> **Estratto della fonte**
Transformers 3 è un prodotto sicuramente particolare. Terzo episodio di una saga che ha fruttato a Paramount, Hasbro e ai suoi produttori cifre a nove zeri, molti potrebbero liquidarlo come 'il solito giocattolone', emblema di un cinema povero d'idee e avaro di denaro. Il che, per certi versi, è vero.
Ma il nuovo film di Michael Bay vanta anche aspetti molto interessanti e meritevoli di essere portati alla luce, proprio in virtù di quel che rappresenta e di come è stato realizzato.
Innanzitutto, è curioso pensare come uno dei film, anzi, una delle saghe, più patriottiche di sempre nasca da una serie di giocattoli e cartoni animati di matrice giapponese, riadattata per il gusto americano e riscoperta dall'industria hollywoodiana sempre in cerca di nuove vacche grasse.
Indice forse di una multiculturalità oramai imprescindibile dal gusto attuale del pubblico, che grazie al web ha allargato l'orizzonte verso nuovi fenomeni di massa?
Fatto sta che l'occidente ha ormai da tempo abbracciato la 'moda' degli eroi cinematografici americani tratti da fumetti e videogiochi, spesso derivanti in qualche modo dal Paese del Sol Levante ma mediati dall'onnipresente occhio di Hollywood.
Il franchise di Transformers è diventato, insomma, alla pari di tanti altri, una spietata macchina mangia-soldi apparentemente basata su concetti semplici e strategie di mercato ben consolidate. Eppure, riesce ancora a stupire il suo pubblico e far discutere la critica. Perché?
Forse anche in virtù della gente che ci lavora sopra: quale altro film vanta tra i suoi realizzatori tre dei più importanti fautori del cinema americano moderno quali Michael Bay (regista), James Cameron (consulente al 3D) e Steven Spielberg (produttore esecutivo)?
Storicamente, inoltre, il terzo episodio di una saga risulta il più debole: in questo caso, invece assistiamo ad una vera e propria resurrezione, che permette al suo regista di spingere molto oltre rispetto al suo solito.
Si è parlato tanto dell'abbandono di Megan Fox al progetto, dopo due film che le hanno dato una notorietà mondiale messa poi ampiamente in discussione da una carriera altrimenti fallimentare.
Non torneremo su quanto già detto, ma è curioso notare come Bay e lo sceneggiatore Ehren Kruger abbiano risolto la questione, filmicamente parlando: solitamente una cosa del genere lascia ampi e palesi buchi in sceneggiatura, finendo per peggiorare la qualità della sceneggiatura stessa. L'assenza della Fox ha invece allargato gli orizzonti della narrazione, inserendo un personaggio (Carley, interpretato dalla modella Rosie Huntington-Whiteley) che fa -ed è- tutto quello che avrebbe dovuto fare ed essere Mikaela, senza che se ne senta assolutamente la mancanza. I riferimenti alla co-protagonista dei primi due film non mancano, ma la tirano in ballo in modo spesso sarcastico e maldicente, insinuando il dubbio-certezza che le frecciatine non siano dirette tanto al personaggio quanto all'interprete originale.

> **Dati forniti**
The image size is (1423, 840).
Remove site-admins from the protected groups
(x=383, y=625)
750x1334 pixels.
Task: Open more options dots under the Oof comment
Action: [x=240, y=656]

> **Obiettivi**
1. Secondo il testo su Transformers 3, chi ha lavorato al film come consulente al 3D?
2. Riporta fedelmente il tratto del testo su Transformers 3 che va da "Transformers 3 è" fino a "è stato realizzato.".

> **Risposte**
1. James Cameron.

2.
Transformers 3 è un prodotto sicuramente particolare. Terzo episodio di una saga che ha fruttato a Paramount, Hasbro e ai suoi produttori cifre a nove zeri, molti potrebbero liquidarlo come 'il solito giocattolone', emblema di un cinema povero d'idee e avaro di denaro. Il che, per certi versi, è vero.
Ma il nuovo film di Michael Bay vanta anche aspetti molto interessanti e meritevoli di essere portati alla luce, proprio in virtù di quel che rappresenta e di come è stato realizzato.